[[ The data, beginning ]]

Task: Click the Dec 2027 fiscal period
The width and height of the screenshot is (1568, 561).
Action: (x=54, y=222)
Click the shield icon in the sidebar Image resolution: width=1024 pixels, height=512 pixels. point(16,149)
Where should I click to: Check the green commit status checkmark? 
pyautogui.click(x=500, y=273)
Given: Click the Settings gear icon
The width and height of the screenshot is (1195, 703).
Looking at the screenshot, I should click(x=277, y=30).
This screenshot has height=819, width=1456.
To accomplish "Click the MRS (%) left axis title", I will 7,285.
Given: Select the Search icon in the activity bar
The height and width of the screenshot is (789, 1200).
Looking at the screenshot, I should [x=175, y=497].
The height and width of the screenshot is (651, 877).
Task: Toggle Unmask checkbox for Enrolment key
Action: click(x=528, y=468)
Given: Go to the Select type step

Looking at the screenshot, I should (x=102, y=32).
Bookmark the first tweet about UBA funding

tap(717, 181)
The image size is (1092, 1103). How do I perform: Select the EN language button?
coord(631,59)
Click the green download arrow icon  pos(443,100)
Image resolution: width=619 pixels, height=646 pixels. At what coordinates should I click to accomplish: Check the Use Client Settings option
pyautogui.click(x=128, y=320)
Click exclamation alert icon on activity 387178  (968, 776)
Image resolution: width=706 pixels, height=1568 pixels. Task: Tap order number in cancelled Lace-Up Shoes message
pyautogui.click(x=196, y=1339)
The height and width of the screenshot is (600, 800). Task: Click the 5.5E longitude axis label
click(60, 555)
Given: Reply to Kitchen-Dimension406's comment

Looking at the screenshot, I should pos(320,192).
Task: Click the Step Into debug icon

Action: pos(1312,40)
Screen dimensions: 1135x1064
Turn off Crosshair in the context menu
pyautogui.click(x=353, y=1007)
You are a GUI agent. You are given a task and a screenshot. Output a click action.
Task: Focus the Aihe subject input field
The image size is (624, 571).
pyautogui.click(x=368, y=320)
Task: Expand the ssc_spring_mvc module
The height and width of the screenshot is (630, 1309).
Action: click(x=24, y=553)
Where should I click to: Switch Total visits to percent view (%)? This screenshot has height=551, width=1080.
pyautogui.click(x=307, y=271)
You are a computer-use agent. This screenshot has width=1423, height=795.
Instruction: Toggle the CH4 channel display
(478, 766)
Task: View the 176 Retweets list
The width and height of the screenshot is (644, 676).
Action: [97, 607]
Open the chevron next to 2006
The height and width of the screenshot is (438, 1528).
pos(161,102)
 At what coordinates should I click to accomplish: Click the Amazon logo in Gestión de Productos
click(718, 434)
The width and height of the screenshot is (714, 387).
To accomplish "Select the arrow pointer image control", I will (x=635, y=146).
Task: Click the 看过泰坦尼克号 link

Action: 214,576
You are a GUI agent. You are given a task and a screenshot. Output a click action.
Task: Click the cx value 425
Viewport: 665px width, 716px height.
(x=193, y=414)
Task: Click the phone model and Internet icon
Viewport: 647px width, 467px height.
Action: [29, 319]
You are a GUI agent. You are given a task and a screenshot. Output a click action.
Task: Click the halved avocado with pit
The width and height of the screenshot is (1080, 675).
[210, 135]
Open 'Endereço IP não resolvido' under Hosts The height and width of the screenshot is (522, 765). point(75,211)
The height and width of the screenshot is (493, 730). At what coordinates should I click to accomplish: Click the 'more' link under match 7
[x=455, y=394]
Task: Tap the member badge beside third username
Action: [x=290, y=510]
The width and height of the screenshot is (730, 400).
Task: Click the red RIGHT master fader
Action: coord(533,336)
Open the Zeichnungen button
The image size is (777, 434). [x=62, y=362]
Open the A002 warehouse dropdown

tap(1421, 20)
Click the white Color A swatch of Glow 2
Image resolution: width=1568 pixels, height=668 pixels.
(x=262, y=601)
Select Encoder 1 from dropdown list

[[ The data, end ]]

◆ **Exercise prompt**: Your answer should be the data above, retyped in full and unaltered.

◆ **Task solution**:
Task: Click the Dec 2027 fiscal period
The width and height of the screenshot is (1568, 561).
Action: (x=54, y=222)
Click the shield icon in the sidebar Image resolution: width=1024 pixels, height=512 pixels. point(16,149)
Where should I click to: Check the green commit status checkmark? 
pyautogui.click(x=500, y=273)
Given: Click the Settings gear icon
The width and height of the screenshot is (1195, 703).
Looking at the screenshot, I should click(x=277, y=30).
This screenshot has height=819, width=1456.
To accomplish "Click the MRS (%) left axis title", I will 7,285.
Given: Select the Search icon in the activity bar
The height and width of the screenshot is (789, 1200).
Looking at the screenshot, I should [x=175, y=497].
The height and width of the screenshot is (651, 877).
Task: Toggle Unmask checkbox for Enrolment key
Action: click(x=528, y=468)
Given: Go to the Select type step

Looking at the screenshot, I should (x=102, y=32).
Bookmark the first tweet about UBA funding

tap(717, 181)
The image size is (1092, 1103). How do I perform: Select the EN language button?
coord(631,59)
Click the green download arrow icon  pos(443,100)
Image resolution: width=619 pixels, height=646 pixels. At what coordinates should I click to accomplish: Check the Use Client Settings option
pyautogui.click(x=128, y=320)
Click exclamation alert icon on activity 387178  (968, 776)
Image resolution: width=706 pixels, height=1568 pixels. Task: Tap order number in cancelled Lace-Up Shoes message
pyautogui.click(x=196, y=1339)
The height and width of the screenshot is (600, 800). Task: Click the 5.5E longitude axis label
click(60, 555)
Given: Reply to Kitchen-Dimension406's comment

Looking at the screenshot, I should pos(320,192).
Task: Click the Step Into debug icon

Action: pos(1312,40)
Screen dimensions: 1135x1064
Turn off Crosshair in the context menu
pyautogui.click(x=353, y=1007)
You are a GUI agent. You are given a task and a screenshot. Output a click action.
Task: Focus the Aihe subject input field
The image size is (624, 571).
pyautogui.click(x=368, y=320)
Task: Expand the ssc_spring_mvc module
The height and width of the screenshot is (630, 1309).
Action: click(x=24, y=553)
Where should I click to: Switch Total visits to percent view (%)? This screenshot has height=551, width=1080.
pyautogui.click(x=307, y=271)
You are a computer-use agent. This screenshot has width=1423, height=795.
Instruction: Toggle the CH4 channel display
(478, 766)
Task: View the 176 Retweets list
The width and height of the screenshot is (644, 676).
Action: [97, 607]
Open the chevron next to 2006
The height and width of the screenshot is (438, 1528).
pos(161,102)
 At what coordinates should I click to accomplish: Click the Amazon logo in Gestión de Productos
click(718, 434)
The width and height of the screenshot is (714, 387).
To accomplish "Select the arrow pointer image control", I will (x=635, y=146).
Task: Click the 看过泰坦尼克号 link

Action: 214,576
You are a GUI agent. You are given a task and a screenshot. Output a click action.
Task: Click the cx value 425
Viewport: 665px width, 716px height.
(x=193, y=414)
Task: Click the phone model and Internet icon
Viewport: 647px width, 467px height.
Action: [29, 319]
You are a GUI agent. You are given a task and a screenshot. Output a click action.
Task: Click the halved avocado with pit
The width and height of the screenshot is (1080, 675).
[210, 135]
Open 'Endereço IP não resolvido' under Hosts The height and width of the screenshot is (522, 765). point(75,211)
The height and width of the screenshot is (493, 730). At what coordinates should I click to accomplish: Click the 'more' link under match 7
[x=455, y=394]
Task: Tap the member badge beside third username
Action: [x=290, y=510]
The width and height of the screenshot is (730, 400).
Task: Click the red RIGHT master fader
Action: coord(533,336)
Open the Zeichnungen button
The image size is (777, 434). [x=62, y=362]
Open the A002 warehouse dropdown

tap(1421, 20)
Click the white Color A swatch of Glow 2
Image resolution: width=1568 pixels, height=668 pixels.
(x=262, y=601)
Select Encoder 1 from dropdown list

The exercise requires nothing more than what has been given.